Lambda the Ultimate

I'm at present working on a thing which isn't really a programming language, because it's to be used by a thing which isn't really a programmer.

This is part of a machine learning project. Each 'program' is a genome which is operated on by a genetic algorithm. The genetic algorithm of course is the aforementioned blind uncomprehending idiot that has no idea how programs work. It combines and mutates genomes at random; the fact that these genomes code for programs is irrelevant to it.

The PL challenge is to build a programming language (genome encoding) that has the evolvable properties that will enable a GA to make progress. Ordinary programming languages (Koza's work with LISP included) are extraordinarily poorly suited to evolutionary methods.

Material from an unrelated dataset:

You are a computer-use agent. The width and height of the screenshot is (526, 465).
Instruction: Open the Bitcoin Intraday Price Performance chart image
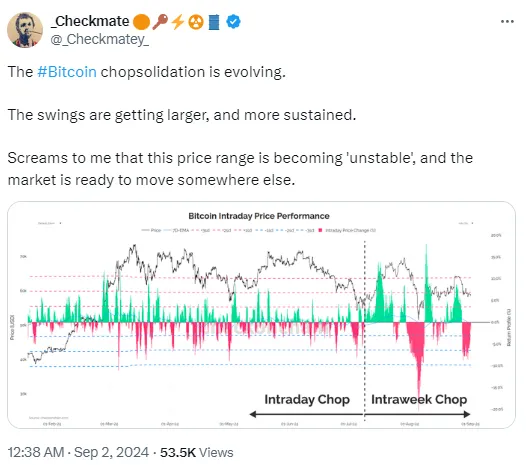tap(261, 315)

What is required for evolvability:

First, small changes in the program (usually) make small changes in semantic behavior;

Second, combining elements of different programs results in a new one that's reasonably likely to have semantics similar to both (or all) parents, although there must be a chance that it does something completely different and unexpected instead.

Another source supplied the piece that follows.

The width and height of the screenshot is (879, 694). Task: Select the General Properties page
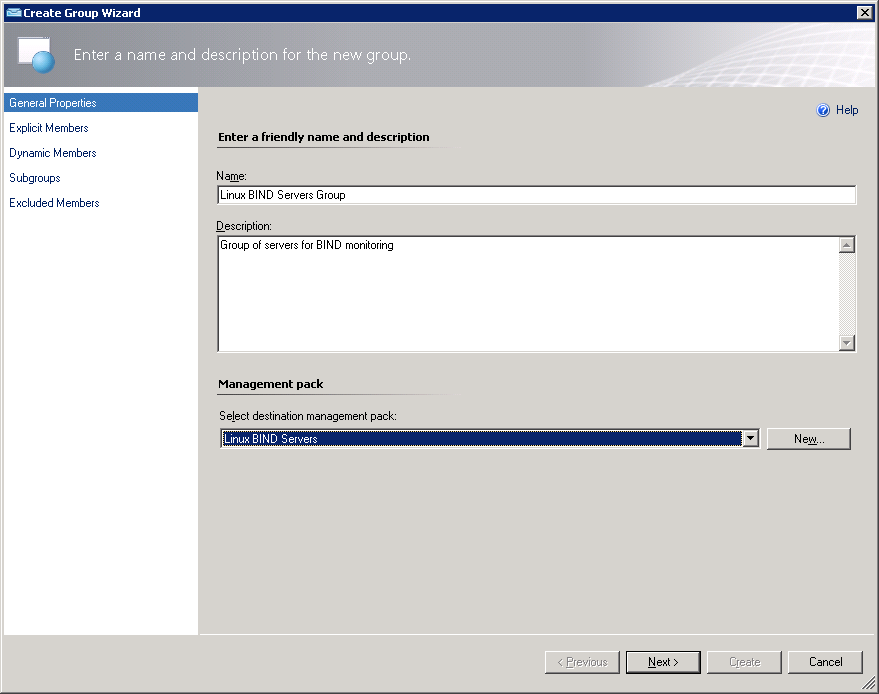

Third, the genetic encoding must support the production of programs that are arbitrarily short or long, arbitrarily simple or complex, and must be able to get there mostly in 'baby steps.'

Fourth, there must be significant retention and potential recombination of structure even when that structure does not semantically affect the current program. (non-coding or 'junk' DNA, alias 'introns', is a reservoir of potentials that may be invoked in the case of mutations and usually code for something that's useful when that particular mutation happens.

Fifth, absolutely random genomes must make a program that has a definite semantics - any runtime or compile error is instantly lethal to that genome.

Sixth, tree representations with branch-swap combination operations are largely considered to be a failed experiment at this point, because they sort of failed many of the evolvability criteria given above. Most combinations did not express anything close to the semantics of any parent, and mutations weren't usually 'small' changes as measured in semantics. There wasn't much of a 'smooth gradient' that genetic algorithms could climb. So, it's time to build something else.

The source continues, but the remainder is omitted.